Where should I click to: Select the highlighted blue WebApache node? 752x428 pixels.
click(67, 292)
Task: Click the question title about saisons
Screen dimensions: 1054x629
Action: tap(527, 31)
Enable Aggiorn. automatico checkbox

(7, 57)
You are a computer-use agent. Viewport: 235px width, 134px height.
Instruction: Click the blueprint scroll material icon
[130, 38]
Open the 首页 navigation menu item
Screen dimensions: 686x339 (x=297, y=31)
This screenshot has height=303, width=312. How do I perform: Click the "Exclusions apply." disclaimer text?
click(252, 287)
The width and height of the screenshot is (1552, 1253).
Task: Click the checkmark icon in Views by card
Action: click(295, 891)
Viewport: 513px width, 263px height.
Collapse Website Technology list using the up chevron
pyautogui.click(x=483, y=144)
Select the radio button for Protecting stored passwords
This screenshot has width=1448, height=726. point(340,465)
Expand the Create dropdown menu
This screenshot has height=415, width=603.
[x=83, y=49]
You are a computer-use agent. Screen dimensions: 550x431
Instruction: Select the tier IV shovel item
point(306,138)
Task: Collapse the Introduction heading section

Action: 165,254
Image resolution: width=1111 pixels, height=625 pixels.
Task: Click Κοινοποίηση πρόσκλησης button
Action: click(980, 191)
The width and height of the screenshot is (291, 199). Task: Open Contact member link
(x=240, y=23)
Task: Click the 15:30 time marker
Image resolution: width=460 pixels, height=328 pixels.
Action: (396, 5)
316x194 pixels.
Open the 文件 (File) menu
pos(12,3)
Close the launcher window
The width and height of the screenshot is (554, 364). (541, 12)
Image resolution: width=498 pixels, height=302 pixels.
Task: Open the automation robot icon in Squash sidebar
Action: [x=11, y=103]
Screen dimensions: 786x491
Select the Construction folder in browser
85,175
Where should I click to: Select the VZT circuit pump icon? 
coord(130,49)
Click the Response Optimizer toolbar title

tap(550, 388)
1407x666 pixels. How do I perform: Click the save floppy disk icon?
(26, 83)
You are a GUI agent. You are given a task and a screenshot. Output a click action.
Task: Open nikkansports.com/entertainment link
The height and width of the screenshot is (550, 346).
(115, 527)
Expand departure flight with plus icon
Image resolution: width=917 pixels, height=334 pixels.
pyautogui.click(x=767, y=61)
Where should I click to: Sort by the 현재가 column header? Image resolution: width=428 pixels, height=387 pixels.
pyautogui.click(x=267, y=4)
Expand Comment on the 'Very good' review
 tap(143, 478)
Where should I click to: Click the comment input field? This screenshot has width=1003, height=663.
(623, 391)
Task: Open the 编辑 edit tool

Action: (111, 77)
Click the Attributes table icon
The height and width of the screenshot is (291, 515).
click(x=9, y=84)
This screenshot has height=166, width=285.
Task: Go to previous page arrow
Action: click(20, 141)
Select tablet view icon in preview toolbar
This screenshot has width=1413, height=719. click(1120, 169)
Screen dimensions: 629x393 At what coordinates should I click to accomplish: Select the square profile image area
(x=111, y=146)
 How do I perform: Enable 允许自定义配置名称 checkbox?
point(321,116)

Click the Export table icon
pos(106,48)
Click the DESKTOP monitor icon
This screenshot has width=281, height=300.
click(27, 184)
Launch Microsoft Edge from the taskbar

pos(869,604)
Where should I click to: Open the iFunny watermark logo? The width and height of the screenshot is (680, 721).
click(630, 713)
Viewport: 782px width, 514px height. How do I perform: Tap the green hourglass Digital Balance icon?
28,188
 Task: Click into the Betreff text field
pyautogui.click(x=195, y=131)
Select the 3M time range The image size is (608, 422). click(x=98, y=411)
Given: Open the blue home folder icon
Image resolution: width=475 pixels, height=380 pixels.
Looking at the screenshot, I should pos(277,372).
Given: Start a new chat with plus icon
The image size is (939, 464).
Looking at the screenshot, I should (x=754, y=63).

====

◆ **TASK STATEMENT**:
Please give again only the lines from the start of the material through the line holding "You are a computer-use agent. Screen", exactly as they are written.

◆ **SOLUTION FOR THIS PROBLEM**:
Where should I click to: Select the highlighted blue WebApache node? 752x428 pixels.
click(67, 292)
Task: Click the question title about saisons
Screen dimensions: 1054x629
Action: tap(527, 31)
Enable Aggiorn. automatico checkbox

(7, 57)
You are a computer-use agent. Viewport: 235px width, 134px height.
Instruction: Click the blueprint scroll material icon
[130, 38]
Open the 首页 navigation menu item
Screen dimensions: 686x339 (x=297, y=31)
This screenshot has height=303, width=312. How do I perform: Click the "Exclusions apply." disclaimer text?
click(252, 287)
The width and height of the screenshot is (1552, 1253).
Task: Click the checkmark icon in Views by card
Action: click(295, 891)
Viewport: 513px width, 263px height.
Collapse Website Technology list using the up chevron
pyautogui.click(x=483, y=144)
Select the radio button for Protecting stored passwords
This screenshot has width=1448, height=726. point(340,465)
Expand the Create dropdown menu
This screenshot has height=415, width=603.
[x=83, y=49]
You are a computer-use agent. Screen dimensions: 550x431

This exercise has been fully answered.